2.3 Facet joint modeling

Through the facets, adjacent vertebrae are connected via a thin layer of cartilage. In the model the facet cartilage layers are approximated by an unilateral contact spring-damper element, whose contact area is determined by the facet geometry. The contact area is a rectangular region, which represents the facet width and height. With an additional dimension the cartilage layer of the facet joint is simulated. The cartilage layer thickness of the lower cervical spine bases on [16] and is determined to be 0.00045 m for the superior layer and 0.00049 m for the inferior. The parameterization of the geometry, positioning and orientation of the 3D facet contact area is determined with respect to the C7 upper facet surface. The modeled facet contact surface is assumed to be an average facet width and facet height of the superior facet surface C7 and the inferior facet surface C6. The average model geometry results in a facet width (FW) of 0.0094 m and a facet height (FH) of 0.009 m. Comparison of the approximate facet area (FCA) of the current model with FCA = 0.000085 m2 with the average facet area superior C7 and inferior C6 reported in [17], a discrepancy of FCA = 0.000089 m2 (Figure 5) can be observed. This information is given at this point in order to show the extent to which the model assumption differs from the experimental measurements with regard to the geometry.

Figure 5.

Representation of the facet width and height, which builds the basis area for the facet contact simulation.

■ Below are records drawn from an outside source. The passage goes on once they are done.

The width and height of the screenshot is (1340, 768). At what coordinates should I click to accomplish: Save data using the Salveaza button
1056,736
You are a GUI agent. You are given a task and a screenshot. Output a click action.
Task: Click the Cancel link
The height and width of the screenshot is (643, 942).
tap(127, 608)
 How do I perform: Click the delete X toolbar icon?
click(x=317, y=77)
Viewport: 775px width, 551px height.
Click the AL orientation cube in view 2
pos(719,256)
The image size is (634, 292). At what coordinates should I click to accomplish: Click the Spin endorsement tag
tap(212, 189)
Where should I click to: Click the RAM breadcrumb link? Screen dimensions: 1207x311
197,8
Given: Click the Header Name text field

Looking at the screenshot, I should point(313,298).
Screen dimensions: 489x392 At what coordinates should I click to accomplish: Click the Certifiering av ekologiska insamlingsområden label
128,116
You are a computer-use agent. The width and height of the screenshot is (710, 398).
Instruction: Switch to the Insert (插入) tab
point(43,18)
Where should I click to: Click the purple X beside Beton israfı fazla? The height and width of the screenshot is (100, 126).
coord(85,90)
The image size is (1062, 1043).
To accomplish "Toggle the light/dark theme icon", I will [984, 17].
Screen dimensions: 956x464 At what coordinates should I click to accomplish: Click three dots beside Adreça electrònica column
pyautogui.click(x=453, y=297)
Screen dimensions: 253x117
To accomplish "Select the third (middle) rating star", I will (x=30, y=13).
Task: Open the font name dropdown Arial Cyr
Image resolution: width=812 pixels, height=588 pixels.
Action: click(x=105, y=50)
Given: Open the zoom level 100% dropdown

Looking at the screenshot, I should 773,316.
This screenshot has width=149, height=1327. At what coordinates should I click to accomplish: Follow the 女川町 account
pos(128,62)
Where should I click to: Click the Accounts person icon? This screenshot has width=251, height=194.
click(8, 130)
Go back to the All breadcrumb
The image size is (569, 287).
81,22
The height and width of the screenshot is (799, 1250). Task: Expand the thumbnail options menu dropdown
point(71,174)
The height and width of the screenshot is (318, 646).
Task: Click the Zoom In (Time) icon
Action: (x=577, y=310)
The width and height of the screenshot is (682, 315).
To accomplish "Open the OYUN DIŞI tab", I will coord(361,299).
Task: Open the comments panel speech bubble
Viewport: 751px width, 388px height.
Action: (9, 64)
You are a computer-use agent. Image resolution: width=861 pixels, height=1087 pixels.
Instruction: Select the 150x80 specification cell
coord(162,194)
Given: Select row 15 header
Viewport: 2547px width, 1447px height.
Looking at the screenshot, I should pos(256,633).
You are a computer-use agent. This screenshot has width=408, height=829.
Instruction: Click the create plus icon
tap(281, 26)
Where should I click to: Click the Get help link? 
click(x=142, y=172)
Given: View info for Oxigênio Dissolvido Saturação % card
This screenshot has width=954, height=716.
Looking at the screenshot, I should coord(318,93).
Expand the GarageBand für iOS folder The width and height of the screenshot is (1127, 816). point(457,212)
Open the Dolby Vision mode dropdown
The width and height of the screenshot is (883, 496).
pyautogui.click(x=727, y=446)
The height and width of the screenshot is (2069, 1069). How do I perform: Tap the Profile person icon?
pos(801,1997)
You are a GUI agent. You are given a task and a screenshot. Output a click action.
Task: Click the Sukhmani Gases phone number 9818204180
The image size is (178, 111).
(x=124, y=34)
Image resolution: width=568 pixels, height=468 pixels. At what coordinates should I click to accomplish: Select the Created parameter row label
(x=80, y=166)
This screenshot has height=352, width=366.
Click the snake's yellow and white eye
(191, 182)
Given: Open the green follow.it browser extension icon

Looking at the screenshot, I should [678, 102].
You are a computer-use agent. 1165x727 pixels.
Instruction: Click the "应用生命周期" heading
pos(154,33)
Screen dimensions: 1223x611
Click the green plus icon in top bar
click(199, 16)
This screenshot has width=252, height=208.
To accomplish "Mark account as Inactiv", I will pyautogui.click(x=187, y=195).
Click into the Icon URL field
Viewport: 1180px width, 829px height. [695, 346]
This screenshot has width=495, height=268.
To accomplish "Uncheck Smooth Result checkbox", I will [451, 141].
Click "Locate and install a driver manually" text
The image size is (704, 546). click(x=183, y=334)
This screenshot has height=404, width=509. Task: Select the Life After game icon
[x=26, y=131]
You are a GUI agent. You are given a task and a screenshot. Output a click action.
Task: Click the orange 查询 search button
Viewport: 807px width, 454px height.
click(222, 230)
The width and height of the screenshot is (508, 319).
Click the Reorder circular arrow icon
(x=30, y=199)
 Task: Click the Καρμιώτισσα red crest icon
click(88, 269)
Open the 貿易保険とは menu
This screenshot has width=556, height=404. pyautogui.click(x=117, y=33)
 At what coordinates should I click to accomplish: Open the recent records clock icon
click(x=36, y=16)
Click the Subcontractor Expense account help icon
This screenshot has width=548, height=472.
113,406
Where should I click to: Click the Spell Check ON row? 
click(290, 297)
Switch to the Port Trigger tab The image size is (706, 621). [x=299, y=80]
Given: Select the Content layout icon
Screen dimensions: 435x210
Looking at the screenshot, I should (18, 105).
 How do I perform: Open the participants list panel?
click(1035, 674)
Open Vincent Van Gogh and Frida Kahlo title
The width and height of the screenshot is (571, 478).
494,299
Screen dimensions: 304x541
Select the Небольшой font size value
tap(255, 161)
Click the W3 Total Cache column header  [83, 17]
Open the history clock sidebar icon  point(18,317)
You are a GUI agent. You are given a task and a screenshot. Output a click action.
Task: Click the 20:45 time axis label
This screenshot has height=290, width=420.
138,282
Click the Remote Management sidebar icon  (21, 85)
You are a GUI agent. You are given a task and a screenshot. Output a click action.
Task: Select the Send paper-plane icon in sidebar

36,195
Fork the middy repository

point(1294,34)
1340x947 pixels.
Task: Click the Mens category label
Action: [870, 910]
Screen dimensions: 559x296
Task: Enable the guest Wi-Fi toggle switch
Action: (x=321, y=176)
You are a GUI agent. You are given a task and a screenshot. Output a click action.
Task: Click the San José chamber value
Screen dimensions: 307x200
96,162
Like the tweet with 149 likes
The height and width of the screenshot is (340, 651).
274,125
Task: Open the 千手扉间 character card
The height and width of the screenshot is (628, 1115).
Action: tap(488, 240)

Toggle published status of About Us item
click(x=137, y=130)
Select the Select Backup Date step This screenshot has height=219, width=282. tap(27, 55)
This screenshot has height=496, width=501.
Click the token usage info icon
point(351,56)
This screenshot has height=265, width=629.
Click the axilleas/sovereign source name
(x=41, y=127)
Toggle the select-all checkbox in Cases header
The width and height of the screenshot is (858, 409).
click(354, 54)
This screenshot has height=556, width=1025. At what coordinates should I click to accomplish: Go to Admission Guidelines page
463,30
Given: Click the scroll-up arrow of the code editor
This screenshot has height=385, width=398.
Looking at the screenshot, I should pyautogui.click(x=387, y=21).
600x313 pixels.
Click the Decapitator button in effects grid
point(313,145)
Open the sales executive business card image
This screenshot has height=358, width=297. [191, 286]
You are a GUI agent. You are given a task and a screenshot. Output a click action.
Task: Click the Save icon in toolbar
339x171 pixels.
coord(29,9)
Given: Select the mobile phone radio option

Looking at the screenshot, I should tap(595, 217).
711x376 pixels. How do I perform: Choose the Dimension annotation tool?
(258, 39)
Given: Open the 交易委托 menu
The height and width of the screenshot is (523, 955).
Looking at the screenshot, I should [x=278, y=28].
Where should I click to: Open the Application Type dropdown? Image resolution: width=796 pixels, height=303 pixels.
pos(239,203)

The stiffness coefficients are taken from [18] and the damping values is defined as 10% of the stiffness term. The damping coefficient is used to obtain a better attenuation of the maximum linear and angular accelerations of the head [19].

2.4 Ligament modeling

The spinal ligaments provide stability to the motion segments allowing motion within physiological limits. Ligaments are uniaxial structures that resist only tensile or distractive forces becoming slack in compression [14, 20].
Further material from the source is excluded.